She was wrong, totally wrong. Before she won the election, just a year ago, Mrs Meloni was making a point of resolving the migration issue by the national virtue of a “naval blockade”. Now that the number of migrants has quite simply doubled under her government, she is appealing for EU solidarity by having the President of the Commission come to the island of Lampedusa, where more than 7,000 people have arrived in one day for a population of less than 7,000.

Better late than never, but Giorgia Meloni now has a duty to tell all the European extreme right-wingers that they can no longer continue to oppose the solidarity advocated by the Commission and supported by the overwhelming majority of MEPs and the 27 heads of state and government. Since she has finally convinced herself of this, she has a duty to tell her political friends and cousins, in particular those who govern in Budapest and Warsaw, that, yes, of course, the migrants who arrive on European shores must be distributed among all the EU Member States and no longer left to the sole responsibility of the Mediterranean countries, and that those Member States that refuse this distribution must then contribute to a common pot.

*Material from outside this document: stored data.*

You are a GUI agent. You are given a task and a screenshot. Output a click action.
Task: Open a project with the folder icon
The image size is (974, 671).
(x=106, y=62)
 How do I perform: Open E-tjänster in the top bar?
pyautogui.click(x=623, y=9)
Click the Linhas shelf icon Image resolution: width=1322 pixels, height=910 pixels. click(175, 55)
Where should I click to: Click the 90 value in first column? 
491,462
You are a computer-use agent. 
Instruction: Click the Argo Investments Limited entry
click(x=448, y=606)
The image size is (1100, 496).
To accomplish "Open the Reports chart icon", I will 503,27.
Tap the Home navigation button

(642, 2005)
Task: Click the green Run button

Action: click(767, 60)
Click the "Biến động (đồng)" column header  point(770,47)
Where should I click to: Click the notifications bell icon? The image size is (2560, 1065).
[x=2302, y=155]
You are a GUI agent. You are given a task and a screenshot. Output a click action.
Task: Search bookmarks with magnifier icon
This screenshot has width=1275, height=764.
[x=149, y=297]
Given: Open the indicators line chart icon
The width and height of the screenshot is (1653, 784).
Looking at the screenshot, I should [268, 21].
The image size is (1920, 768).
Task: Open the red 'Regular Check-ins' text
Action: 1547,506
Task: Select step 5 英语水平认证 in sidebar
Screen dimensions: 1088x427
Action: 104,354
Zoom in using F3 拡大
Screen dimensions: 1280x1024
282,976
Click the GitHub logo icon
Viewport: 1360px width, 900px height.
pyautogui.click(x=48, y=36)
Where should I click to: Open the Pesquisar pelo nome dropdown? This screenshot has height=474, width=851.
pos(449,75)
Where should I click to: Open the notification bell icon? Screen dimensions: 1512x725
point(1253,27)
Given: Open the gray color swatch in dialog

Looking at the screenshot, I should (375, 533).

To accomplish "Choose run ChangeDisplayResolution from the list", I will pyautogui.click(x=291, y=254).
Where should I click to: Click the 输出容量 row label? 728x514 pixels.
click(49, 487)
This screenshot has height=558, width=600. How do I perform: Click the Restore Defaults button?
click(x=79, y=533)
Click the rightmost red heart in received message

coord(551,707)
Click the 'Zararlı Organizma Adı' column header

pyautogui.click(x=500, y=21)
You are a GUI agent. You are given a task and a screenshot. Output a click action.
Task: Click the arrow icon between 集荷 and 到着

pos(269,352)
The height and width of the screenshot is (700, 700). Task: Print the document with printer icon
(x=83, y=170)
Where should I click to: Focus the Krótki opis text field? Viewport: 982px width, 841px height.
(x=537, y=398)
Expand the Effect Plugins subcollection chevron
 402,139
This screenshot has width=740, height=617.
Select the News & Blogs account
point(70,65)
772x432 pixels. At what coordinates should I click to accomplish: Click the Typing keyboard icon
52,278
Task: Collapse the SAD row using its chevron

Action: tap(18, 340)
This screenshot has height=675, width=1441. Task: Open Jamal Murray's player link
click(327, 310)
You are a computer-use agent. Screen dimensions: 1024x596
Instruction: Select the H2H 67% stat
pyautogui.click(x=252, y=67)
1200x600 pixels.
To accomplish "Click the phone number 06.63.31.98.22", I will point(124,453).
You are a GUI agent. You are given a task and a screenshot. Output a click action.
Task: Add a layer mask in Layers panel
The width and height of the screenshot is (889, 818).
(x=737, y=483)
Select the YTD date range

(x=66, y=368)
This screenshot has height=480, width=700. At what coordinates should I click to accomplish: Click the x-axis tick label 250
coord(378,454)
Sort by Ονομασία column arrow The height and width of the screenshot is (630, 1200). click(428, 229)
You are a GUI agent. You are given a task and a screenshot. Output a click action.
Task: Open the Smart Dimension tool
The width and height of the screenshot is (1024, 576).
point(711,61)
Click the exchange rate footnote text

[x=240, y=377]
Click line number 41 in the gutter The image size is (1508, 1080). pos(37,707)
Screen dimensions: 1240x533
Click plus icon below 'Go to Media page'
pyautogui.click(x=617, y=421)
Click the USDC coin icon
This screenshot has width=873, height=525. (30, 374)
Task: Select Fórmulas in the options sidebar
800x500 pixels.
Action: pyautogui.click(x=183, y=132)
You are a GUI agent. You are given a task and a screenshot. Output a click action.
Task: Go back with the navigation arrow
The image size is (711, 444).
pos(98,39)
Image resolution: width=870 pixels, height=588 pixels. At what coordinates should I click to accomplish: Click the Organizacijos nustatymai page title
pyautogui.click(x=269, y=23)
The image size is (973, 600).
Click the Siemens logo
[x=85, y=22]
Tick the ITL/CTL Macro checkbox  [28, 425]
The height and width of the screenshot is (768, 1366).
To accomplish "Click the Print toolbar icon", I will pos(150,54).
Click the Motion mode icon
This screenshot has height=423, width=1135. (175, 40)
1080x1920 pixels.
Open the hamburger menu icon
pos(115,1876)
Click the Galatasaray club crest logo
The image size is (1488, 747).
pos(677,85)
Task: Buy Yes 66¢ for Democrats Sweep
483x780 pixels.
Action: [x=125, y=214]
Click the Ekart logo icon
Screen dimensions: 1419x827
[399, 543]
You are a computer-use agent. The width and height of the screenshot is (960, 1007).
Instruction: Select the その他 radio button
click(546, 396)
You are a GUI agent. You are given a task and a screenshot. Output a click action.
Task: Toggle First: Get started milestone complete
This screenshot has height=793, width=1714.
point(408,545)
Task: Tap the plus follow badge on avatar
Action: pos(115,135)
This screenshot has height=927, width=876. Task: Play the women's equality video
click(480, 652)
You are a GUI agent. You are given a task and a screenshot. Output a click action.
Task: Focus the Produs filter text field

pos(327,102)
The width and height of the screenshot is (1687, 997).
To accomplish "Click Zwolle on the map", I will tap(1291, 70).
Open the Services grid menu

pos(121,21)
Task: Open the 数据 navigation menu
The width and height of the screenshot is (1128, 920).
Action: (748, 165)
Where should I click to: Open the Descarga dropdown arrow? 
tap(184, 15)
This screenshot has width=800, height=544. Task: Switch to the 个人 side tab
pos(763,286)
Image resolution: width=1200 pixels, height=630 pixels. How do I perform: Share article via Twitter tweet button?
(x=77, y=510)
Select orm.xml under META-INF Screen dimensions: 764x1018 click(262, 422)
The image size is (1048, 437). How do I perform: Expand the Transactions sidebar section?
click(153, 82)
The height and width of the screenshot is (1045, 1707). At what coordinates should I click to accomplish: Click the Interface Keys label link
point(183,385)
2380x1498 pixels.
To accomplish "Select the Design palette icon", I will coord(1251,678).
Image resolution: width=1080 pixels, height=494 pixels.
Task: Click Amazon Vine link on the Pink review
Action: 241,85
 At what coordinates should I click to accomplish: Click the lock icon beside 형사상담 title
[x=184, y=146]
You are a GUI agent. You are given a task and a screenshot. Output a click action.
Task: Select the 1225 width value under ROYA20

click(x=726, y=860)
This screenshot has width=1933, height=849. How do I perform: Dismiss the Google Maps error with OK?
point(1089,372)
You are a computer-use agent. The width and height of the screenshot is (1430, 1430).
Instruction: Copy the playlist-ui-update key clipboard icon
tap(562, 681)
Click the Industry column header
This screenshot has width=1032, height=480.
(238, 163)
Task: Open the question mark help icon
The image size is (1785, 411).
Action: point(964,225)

This is an essential proposal, because if we don’t implement it, there is only one alternative. Either we leave Italy, but also Cyprus, Malta and Greece, to fend for themselves, or we will sink at sea those migrant boats that the waves have not sent to the bottom. Without solidarity between Member States, we will quickly let the Union explode or resolve to organise mass crimes, because there is no magic solution to the problem we face.

Tens of thousands of young people are being pushed towards the Promised Land Europe by a misery that demography, wars and political instability in Africa are going to exacerbate and that global warming will soon increase tenfold. They will always prefer the risk of death to the certainty of it. In other words, nothing will stop them from dreaming of reaching Europe to find a decent life, just as so many Europeans dreamed of America in the last century and so many Latin Americans dream of it today. Europe attracts young Africans and will continue to do so, but does that mean we should resign ourselves to a disorderly influx that threatens us with political unrest and even chaos?

Certainly not. On the contrary, in both the long and the short term, we need to rise to the challenge.

Right now, it is a question not only of ensuring that the solidarity of the 27 prevails, but also of distinguishing between economic migrants and those fleeing prison, torture or assassination. The former are entitled to political asylum. The others, who are infinitely more numerous, have no such right. In other words, it is a question of knowing who is who and thus giving ourselves the means – by putting pressure on the countries of origin and developing joint control of our common borders – to send home people whom we have no reason to welcome because the Union, to paraphrase Michel Rocard, cannot take in all the misery in the world.

In the long and medium term, however, we can only stem the tide of illegal entry attempts by helping to create jobs in Africa. Many do not believe in this. Many will shrug their shoulders. We have been talking about this for decades, they will think, but the novelty is that Europeans now see that it is not in their interest to enrich and strengthen a strategic competitor by continuing to produce in China; that the costs and environmental damage of transport are much lower between Africa and the EU than between Asia and Europe; and that the more jobs there are on the other side of the Mediterranean, the less tempting it will be to cross it on a walnut shell.

As Mrs Meloni has come to realise, it is not by calling for a retreat into nationalism that we will combat the anarchy of migration. It is by closing and tightening the ranks of the Union, because it is only united that we will be able to control our borders and lay the foundations for a co-development with Africa.